## TASK OBJECTIVE
Restate the records so that not a single word differs.

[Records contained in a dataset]
=== Section Start ===

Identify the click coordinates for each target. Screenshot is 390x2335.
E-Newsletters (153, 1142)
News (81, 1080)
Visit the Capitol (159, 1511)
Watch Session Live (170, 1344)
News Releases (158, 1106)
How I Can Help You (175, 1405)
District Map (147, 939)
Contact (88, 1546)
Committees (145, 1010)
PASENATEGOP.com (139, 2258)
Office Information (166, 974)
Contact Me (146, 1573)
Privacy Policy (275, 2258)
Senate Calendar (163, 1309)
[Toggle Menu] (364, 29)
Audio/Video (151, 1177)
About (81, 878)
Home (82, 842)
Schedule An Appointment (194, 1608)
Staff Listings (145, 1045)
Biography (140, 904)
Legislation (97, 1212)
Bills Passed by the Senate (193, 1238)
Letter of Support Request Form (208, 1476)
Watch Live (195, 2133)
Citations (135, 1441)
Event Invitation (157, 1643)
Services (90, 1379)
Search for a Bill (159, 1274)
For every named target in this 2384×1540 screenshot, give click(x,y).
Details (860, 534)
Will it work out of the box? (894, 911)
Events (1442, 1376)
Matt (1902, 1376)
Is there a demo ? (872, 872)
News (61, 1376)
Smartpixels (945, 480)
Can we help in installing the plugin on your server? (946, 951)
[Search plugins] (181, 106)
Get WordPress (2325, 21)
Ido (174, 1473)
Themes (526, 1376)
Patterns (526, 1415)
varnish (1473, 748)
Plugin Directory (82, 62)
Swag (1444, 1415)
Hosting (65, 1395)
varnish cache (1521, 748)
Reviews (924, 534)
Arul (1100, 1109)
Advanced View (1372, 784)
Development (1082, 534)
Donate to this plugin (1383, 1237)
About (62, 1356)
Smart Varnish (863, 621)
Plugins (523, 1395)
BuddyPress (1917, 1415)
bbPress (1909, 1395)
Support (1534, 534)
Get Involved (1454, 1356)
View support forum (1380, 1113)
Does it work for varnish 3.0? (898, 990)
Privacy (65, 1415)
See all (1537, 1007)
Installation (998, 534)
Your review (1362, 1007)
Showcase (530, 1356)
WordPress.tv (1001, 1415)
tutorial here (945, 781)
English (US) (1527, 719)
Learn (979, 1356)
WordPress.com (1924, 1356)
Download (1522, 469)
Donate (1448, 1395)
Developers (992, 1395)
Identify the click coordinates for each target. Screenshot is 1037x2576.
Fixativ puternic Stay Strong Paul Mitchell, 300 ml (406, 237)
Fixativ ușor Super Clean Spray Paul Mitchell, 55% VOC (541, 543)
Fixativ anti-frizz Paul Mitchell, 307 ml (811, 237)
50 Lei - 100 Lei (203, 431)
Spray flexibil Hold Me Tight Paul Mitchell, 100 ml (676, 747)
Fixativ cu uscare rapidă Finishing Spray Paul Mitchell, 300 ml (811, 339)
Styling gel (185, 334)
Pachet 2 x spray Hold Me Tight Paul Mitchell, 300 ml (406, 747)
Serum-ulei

=== Section End ===

## ANSWER TO THIS PROBLEM
Identify the click coordinates for each target. Screenshot is 390x2335.
E-Newsletters (153, 1142)
News (81, 1080)
Visit the Capitol (159, 1511)
Watch Session Live (170, 1344)
News Releases (158, 1106)
How I Can Help You (175, 1405)
District Map (147, 939)
Contact (88, 1546)
Committees (145, 1010)
PASENATEGOP.com (139, 2258)
Office Information (166, 974)
Contact Me (146, 1573)
Privacy Policy (275, 2258)
Senate Calendar (163, 1309)
[Toggle Menu] (364, 29)
Audio/Video (151, 1177)
About (81, 878)
Home (82, 842)
Schedule An Appointment (194, 1608)
Staff Listings (145, 1045)
Biography (140, 904)
Legislation (97, 1212)
Bills Passed by the Senate (193, 1238)
Letter of Support Request Form (208, 1476)
Watch Live (195, 2133)
Citations (135, 1441)
Event Invitation (157, 1643)
Services (90, 1379)
Search for a Bill (159, 1274)
For every named target in this 2384×1540 screenshot, give click(x,y).
Details (860, 534)
Will it work out of the box? (894, 911)
Events (1442, 1376)
Matt (1902, 1376)
Is there a demo ? (872, 872)
News (61, 1376)
Smartpixels (945, 480)
Can we help in installing the plugin on your server? (946, 951)
[Search plugins] (181, 106)
Get WordPress (2325, 21)
Ido (174, 1473)
Themes (526, 1376)
Patterns (526, 1415)
varnish (1473, 748)
Plugin Directory (82, 62)
Swag (1444, 1415)
Hosting (65, 1395)
varnish cache (1521, 748)
Reviews (924, 534)
Arul (1100, 1109)
Advanced View (1372, 784)
Development (1082, 534)
Donate to this plugin (1383, 1237)
About (62, 1356)
Smart Varnish (863, 621)
Plugins (523, 1395)
BuddyPress (1917, 1415)
bbPress (1909, 1395)
Support (1534, 534)
Get Involved (1454, 1356)
View support forum (1380, 1113)
Does it work for varnish 3.0? (898, 990)
Privacy (65, 1415)
See all (1537, 1007)
Installation (998, 534)
Your review (1362, 1007)
Showcase (530, 1356)
WordPress.tv (1001, 1415)
tutorial here (945, 781)
English (US) (1527, 719)
Learn (979, 1356)
WordPress.com (1924, 1356)
Download (1522, 469)
Donate (1448, 1395)
Developers (992, 1395)
Identify the click coordinates for each target. Screenshot is 1037x2576.
Fixativ puternic Stay Strong Paul Mitchell, 300 ml (406, 237)
Fixativ ușor Super Clean Spray Paul Mitchell, 55% VOC (541, 543)
Fixativ anti-frizz Paul Mitchell, 307 ml (811, 237)
50 Lei - 100 Lei (203, 431)
Spray flexibil Hold Me Tight Paul Mitchell, 100 ml (676, 747)
Fixativ cu uscare rapidă Finishing Spray Paul Mitchell, 300 ml (811, 339)
Styling gel (185, 334)
Pachet 2 x spray Hold Me Tight Paul Mitchell, 300 ml (406, 747)
Serum-ulei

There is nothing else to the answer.